[Collected data entries]
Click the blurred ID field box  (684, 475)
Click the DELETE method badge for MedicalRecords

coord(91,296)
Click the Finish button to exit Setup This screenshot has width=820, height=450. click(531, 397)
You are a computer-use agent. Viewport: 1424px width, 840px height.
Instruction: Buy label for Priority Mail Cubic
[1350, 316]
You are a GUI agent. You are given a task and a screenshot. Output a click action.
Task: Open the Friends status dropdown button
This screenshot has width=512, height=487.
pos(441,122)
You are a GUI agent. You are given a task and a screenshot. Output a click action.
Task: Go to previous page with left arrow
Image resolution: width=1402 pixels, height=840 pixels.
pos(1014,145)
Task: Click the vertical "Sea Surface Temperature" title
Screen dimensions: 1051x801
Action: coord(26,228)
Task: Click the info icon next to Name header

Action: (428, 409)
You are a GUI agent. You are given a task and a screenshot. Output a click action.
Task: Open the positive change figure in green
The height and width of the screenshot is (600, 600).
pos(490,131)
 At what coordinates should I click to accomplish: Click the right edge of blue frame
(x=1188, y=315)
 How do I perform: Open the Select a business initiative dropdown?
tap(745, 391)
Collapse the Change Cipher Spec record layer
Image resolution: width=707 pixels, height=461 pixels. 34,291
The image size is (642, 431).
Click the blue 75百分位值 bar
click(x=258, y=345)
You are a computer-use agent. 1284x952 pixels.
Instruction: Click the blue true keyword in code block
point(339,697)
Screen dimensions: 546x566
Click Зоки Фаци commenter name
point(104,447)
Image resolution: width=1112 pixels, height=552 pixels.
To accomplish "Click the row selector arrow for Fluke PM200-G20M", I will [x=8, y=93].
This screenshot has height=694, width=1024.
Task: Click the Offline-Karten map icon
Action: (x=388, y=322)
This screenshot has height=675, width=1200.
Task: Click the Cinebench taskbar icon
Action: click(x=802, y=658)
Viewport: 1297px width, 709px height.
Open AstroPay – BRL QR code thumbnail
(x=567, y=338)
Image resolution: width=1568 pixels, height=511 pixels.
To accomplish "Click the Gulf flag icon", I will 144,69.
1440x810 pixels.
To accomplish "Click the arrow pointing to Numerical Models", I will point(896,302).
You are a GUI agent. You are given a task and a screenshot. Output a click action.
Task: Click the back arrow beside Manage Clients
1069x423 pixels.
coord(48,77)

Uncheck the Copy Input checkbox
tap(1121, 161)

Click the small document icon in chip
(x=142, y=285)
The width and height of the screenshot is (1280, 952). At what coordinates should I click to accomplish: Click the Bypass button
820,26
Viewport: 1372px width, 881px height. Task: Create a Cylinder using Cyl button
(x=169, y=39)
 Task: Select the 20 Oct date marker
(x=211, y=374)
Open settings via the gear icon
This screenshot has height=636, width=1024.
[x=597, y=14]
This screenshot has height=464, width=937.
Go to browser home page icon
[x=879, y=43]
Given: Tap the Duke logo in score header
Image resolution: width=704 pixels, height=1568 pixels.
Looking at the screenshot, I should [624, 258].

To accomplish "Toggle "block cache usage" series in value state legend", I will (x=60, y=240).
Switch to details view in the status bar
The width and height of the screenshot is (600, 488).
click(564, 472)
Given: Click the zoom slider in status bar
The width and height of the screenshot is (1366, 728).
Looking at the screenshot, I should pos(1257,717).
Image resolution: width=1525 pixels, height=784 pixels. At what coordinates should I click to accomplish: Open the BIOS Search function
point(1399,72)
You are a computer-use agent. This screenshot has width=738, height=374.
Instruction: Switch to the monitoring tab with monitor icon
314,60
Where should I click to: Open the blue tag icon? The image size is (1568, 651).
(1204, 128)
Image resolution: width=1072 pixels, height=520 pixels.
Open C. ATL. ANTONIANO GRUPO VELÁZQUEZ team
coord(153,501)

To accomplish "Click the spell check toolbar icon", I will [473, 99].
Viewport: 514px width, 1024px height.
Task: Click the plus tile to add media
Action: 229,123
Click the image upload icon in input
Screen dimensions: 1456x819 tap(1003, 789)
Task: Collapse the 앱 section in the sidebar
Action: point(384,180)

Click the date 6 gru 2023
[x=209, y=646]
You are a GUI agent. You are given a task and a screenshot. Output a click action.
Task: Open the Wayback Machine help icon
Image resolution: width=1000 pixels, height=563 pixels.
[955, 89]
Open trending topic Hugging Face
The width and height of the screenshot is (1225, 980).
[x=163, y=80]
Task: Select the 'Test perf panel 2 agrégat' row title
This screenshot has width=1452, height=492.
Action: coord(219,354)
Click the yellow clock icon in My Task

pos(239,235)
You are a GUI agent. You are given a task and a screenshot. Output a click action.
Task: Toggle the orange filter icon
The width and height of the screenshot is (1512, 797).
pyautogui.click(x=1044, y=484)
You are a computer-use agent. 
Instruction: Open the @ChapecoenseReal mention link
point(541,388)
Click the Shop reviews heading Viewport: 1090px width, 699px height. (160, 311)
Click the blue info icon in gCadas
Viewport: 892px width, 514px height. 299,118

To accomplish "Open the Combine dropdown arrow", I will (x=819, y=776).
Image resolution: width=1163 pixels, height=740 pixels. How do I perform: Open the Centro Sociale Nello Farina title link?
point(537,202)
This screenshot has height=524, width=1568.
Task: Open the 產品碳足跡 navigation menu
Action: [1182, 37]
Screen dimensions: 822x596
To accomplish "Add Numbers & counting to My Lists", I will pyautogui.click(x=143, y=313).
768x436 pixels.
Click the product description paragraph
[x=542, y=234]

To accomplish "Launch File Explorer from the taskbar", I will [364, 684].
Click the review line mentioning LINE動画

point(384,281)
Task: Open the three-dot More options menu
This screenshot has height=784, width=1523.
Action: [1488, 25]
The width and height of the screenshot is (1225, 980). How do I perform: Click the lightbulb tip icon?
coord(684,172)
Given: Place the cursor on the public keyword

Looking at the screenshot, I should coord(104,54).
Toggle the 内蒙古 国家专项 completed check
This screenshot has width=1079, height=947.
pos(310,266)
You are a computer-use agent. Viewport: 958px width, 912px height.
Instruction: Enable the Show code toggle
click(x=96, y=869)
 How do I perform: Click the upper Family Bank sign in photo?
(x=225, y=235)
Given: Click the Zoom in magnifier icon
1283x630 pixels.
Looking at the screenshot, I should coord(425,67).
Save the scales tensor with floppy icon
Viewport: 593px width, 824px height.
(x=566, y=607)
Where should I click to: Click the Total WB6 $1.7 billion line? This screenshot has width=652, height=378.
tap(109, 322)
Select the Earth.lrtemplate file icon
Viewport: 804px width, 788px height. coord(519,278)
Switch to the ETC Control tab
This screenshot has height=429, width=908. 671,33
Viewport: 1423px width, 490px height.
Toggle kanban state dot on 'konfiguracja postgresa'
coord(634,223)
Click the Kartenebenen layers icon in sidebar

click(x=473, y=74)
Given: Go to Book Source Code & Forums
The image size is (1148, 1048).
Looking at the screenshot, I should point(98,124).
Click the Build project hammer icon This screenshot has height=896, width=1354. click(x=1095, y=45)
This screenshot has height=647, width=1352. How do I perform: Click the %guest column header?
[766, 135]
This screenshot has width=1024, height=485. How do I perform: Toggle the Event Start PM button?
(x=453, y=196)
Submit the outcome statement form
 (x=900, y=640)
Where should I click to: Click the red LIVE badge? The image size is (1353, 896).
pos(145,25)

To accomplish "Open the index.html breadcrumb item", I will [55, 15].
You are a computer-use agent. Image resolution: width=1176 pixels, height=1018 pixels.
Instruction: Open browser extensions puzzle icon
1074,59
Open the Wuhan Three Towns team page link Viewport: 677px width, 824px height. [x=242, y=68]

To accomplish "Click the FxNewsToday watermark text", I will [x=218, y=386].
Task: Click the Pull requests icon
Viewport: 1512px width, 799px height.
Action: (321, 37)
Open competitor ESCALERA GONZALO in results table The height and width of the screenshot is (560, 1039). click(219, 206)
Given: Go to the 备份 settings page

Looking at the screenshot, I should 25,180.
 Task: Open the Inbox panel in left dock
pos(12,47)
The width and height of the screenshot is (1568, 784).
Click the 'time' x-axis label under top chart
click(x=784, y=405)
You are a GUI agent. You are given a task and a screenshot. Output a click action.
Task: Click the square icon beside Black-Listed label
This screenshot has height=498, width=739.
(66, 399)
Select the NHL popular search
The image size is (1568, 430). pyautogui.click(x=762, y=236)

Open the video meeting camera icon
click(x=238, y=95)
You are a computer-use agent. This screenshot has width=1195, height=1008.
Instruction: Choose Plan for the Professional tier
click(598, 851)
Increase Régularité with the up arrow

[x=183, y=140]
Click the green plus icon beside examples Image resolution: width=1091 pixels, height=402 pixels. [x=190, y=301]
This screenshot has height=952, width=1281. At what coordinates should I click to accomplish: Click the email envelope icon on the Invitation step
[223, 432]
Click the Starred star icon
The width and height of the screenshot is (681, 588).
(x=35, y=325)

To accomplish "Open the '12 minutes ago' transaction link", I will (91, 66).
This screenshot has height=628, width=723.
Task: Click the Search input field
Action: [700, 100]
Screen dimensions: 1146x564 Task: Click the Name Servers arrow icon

Task requirements >> Return the lines of the records between the line holding "The width and height of the screenshot is (1225, 980). How" and the line holding "click(x=96, y=869)", inclusive, reproducing each one without alteration.

Reply >>
The width and height of the screenshot is (1225, 980). How do I perform: Click the lightbulb tip icon?
coord(684,172)
Given: Place the cursor on the public keyword

Looking at the screenshot, I should coord(104,54).
Toggle the 内蒙古 国家专项 completed check
This screenshot has width=1079, height=947.
pos(310,266)
You are a computer-use agent. Viewport: 958px width, 912px height.
Instruction: Enable the Show code toggle
click(x=96, y=869)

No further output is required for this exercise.